Why you should care
Experiencing a play in total darkness is a great way to “see” what’s going on.
We are seated by a guide one row at a time in a very dark room, snaking past a blackout curtain in conga-line fashion, gripping the shoulders of those ahead of us. There’s not even a sliver of light from an exit sign or through a curtain. Then the performance begins: voices on stage, a dog barking from the right, the smell of dulce de leche wafting from the left and water droplets tickling my arms from above. It’s a full immersion of the senses — except for sight.
This is Teatro Ciego, a theater in Buenos Aires’ Abasto district, and the play is Luces la Revolución, a story of forbidden love during Argentina’s 19th-century fight for independence. Patrons are surrounded by drama, but there are no set changes or no visual effects, and you won’t see the actors. It’s known as blind theater, and blind doesn’t refer just to some of the cast members. Everyone — the audience, directors, actors, special effects technicians — works in absolute darkness.
Buenos Aires-based actor Gerardo Bentatti was first exposed to the concept of blind theater in 1994 when he performed in Ricardo Sued’s Caramelo de Limón. He was hooked. So much so that in 2008 Bentatti and Martin Bondone — neither are visually impaired — founded Teatro Ciego, currently the only fully blind theater where all performances are done in a pitch-black room. The cast and crew are a mix of both blind, non-blind and differently abled folks — there are around 80 employees, and in any given show 40 percent of the actors are blind. The blind performers aren’t necessarily actors by trade; before Teatro Ciego, some had never even considered acting. These new-to-the-stage performers are sometimes recruited from workshops and events hosted at the Biblioteca Argentina Para Ciegos (library for the blind) or through word of mouth.
Just as the theater’s slogan hints — Lo que ves cuando no ves (“What you see when you don’t see”) — each person constructs their vision of the performance.
Each performance involves only a handful of cast and crew. Yet the fast-paced execution of techniques to produce around 50 to 60 special effects — like the feeling of ocean spray, the scent of a sizzling asado (barbecue) or dozens of animal noises — leaves you dumbfounded at how they pulled it off.
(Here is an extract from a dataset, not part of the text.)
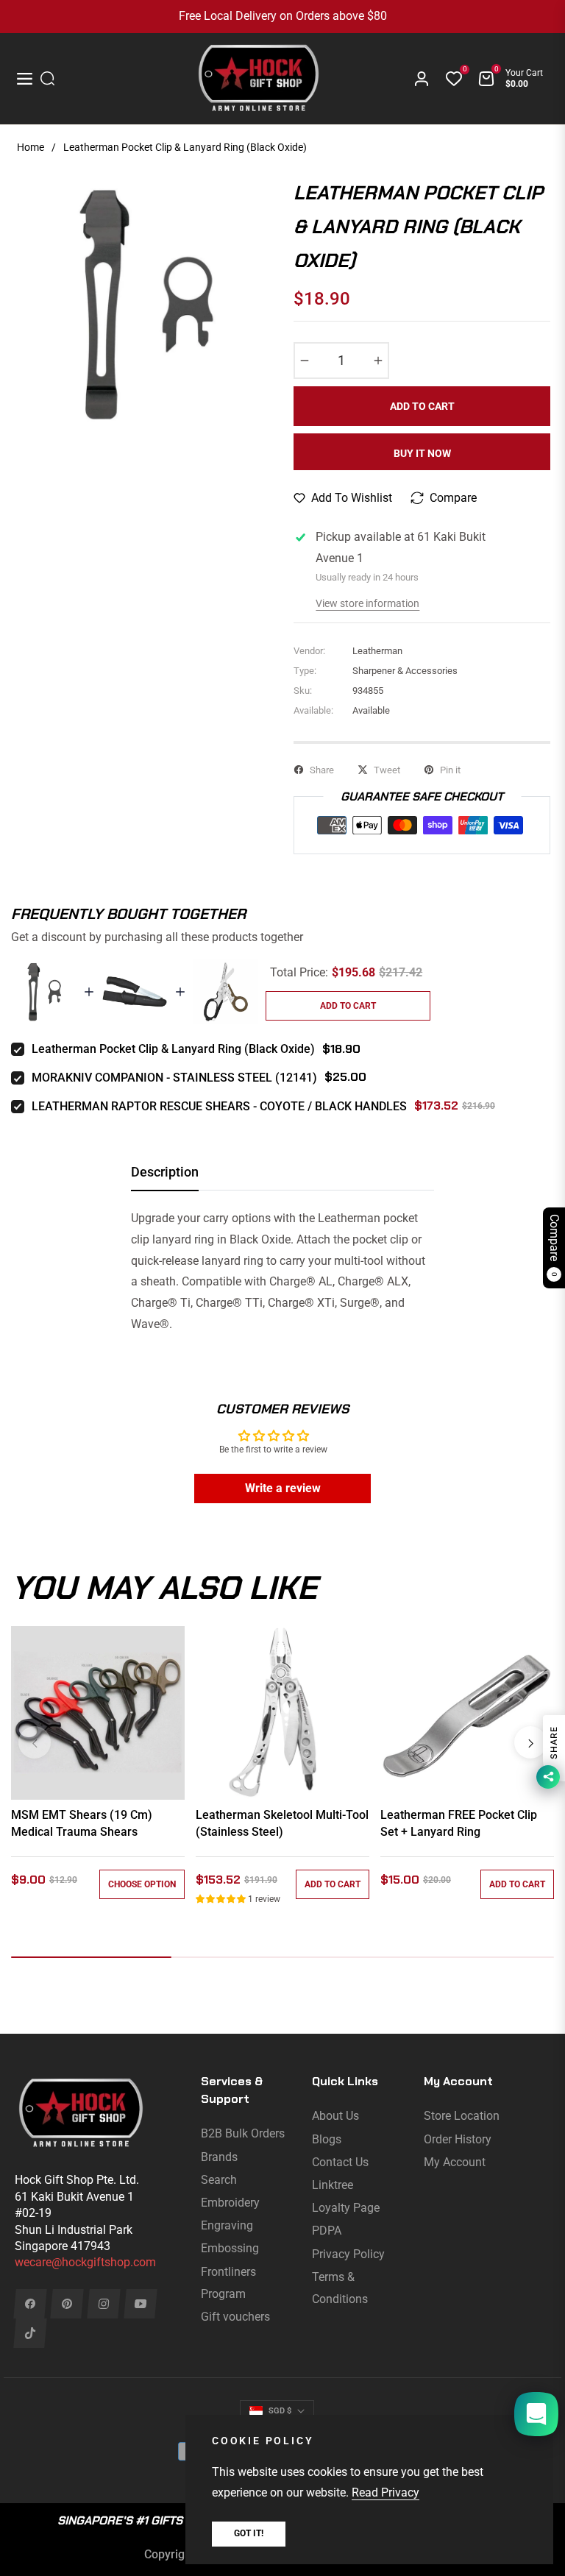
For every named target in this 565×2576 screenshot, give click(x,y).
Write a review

Some blind theater companies around the world offer shows where audience members blindfold themselves, but for Bentatti, there’s no comparison. Peeking would take away the magic, so it’s not an option.
Just as the theater’s slogan hints — Lo que ves cuando no ves (“What you see when you don’t see”) — each person constructs their vision of the performance. Bentatti says that darkness is a tool to strengthen our sense of imagination. When there are no defining visual aspects to categorize characters, you create them. “You can say that each person takes away a different show,” he says. After the performance, I learned that Bentatti played several characters, changing his voice several octaves. Just as he said, I’d constructed versions of who those people were.
Teatro Ciego encourages a sense of playfulness and childlike curiosity, brought on initially by disorientation, then by full immersion in the drama. “I bring happiness to people [who] I believe are pretty sad in general,” says Bentatti.
The theater puts on 1,344 regularly scheduled shows a year (plus an additional 320 performances for private functions and school groups) in the black-painted space, which holds 64 people. It runs traditional and contemporary plays, all written internally, with many featuring historical or cultural Argentine themes. But on some nights you can also experience a gourmet dinner, live music and even magic shows in the dark. It’s a place for engaging entertainment but also serves as an inclusive space that brings meaningful employment opportunities to blind people.
If you’re uncomfortable with the idea of sitting in total darkness for 50 minutes with random spritzes of water or bursts of wind hitting your face, this probably isn’t for you. And if you do give it a try and need to leave, don’t worry — one of the non-blind actors will help escort you out.
But if you can overcome your fear of the dark, you’ll be amazed at how enlightening being present without seeing can be. “It’s such a small time for the people to change so much,” says Bentatti.
Go There: Teatro Ciego
- Location: Zelaya 3006 and Borges 1974, Buenos Aires
- Tickets: $500–$1,500 AR ($13–$40). Buy online or at the box office. See current shows here.
- Pro tip: Learning tango is a popular tourist activity in Buenos Aires. Take yours to the next level by learning it … in the dark. Teatro Ciego also offers tango lessons, where you’ll quickly learn to trust your partner.
- Want to make it a business trip? They do team-building and performances for large companies. So if you’ve always wanted to see your officemate Tim squirm, now’s your chance.
- Don’t speak Spanish? No worries. This year, they’ll launch their first performance in English.